Brak czy obfitość? autorstwa Joyce'a i Barry'ego Vissella

Wszędzie, gdzie spojrzymy, widać oznaki wyzwań ekonomicznych: firmy upadające, domy nie sprzedające się, rosnące bezrobocie, coraz więcej osób narzekających na coraz mniej pieniędzy. To jeden obraz, zewnętrzna rzeczywistość oparta na pieniądzach. Czy to jedyny obraz, jedyna rzeczywistość? Joyce i ja tak nie uważamy.

Wzmocnij swoją wizję

Pamiętam, jak po raz pierwszy przeprowadziłem się do Santa Cruz w Kalifornii w 1975 roku. Chcieliśmy wynająć dom z gruntem poza miastem, ze spokojem i odosobnieniem na godziny medytacji, które wykonywaliśmy każdego dnia (to było „bc”, przed dziećmi). W lokalnych gazetach nie było nic nawet zbliżonego do tego, czego chcieliśmy. Mieliśmy wizję tego, czego chcieliśmy, a każde miejsce, które widzieliśmy, nie spełniało tej wizji.

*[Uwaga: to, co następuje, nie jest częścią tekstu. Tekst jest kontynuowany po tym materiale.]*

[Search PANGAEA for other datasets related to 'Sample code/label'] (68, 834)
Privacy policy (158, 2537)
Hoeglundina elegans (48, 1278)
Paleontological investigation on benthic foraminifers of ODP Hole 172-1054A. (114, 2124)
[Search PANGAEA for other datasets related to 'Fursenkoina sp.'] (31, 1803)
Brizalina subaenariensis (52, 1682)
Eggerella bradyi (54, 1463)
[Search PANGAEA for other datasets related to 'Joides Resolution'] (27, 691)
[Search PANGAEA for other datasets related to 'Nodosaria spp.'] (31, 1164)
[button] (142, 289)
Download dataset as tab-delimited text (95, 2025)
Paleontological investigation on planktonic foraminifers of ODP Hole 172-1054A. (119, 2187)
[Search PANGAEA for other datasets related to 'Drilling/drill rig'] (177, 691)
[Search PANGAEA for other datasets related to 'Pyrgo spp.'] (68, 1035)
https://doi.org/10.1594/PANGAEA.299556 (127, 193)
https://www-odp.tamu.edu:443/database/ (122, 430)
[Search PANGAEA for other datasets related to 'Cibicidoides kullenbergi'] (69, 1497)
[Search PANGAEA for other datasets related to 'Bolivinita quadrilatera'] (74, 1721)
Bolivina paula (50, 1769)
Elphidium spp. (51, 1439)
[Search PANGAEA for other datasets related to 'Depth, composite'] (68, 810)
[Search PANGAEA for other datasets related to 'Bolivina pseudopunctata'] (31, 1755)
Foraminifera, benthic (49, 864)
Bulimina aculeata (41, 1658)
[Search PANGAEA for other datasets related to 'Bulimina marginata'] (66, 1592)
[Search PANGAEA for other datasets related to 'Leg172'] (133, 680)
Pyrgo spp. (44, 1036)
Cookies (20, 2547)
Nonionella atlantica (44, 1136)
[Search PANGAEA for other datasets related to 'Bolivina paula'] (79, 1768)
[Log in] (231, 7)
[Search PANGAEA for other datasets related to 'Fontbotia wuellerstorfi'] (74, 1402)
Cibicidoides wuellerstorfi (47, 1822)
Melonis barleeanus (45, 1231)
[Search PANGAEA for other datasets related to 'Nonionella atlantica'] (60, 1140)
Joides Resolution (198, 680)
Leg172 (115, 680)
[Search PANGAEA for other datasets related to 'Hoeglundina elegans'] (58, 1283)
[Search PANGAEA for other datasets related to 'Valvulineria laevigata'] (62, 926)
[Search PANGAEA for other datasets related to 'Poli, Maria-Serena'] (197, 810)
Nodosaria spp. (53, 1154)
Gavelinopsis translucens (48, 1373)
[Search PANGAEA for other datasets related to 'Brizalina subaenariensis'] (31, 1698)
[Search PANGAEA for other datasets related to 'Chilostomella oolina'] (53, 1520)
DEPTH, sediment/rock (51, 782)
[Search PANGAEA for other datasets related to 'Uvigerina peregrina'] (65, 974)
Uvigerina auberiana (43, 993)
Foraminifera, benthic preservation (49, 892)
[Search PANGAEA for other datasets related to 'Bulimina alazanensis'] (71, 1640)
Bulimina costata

Odwiedziliśmy przyjaciela i nauczyciela Johna Lawrence'a w San Francisco. John był bezpośrednim uczniem Paramahansy Joganandy, autora „Autobiografii jogina”. Opowiedzieliśmy mu o naszych trudnościach ze znalezieniem odpowiedniego miejsca do życia. Prowadził nas w medytacji i modlitwie. Razem wykonaliśmy wewnętrzną pracę znalezienia naszego domu.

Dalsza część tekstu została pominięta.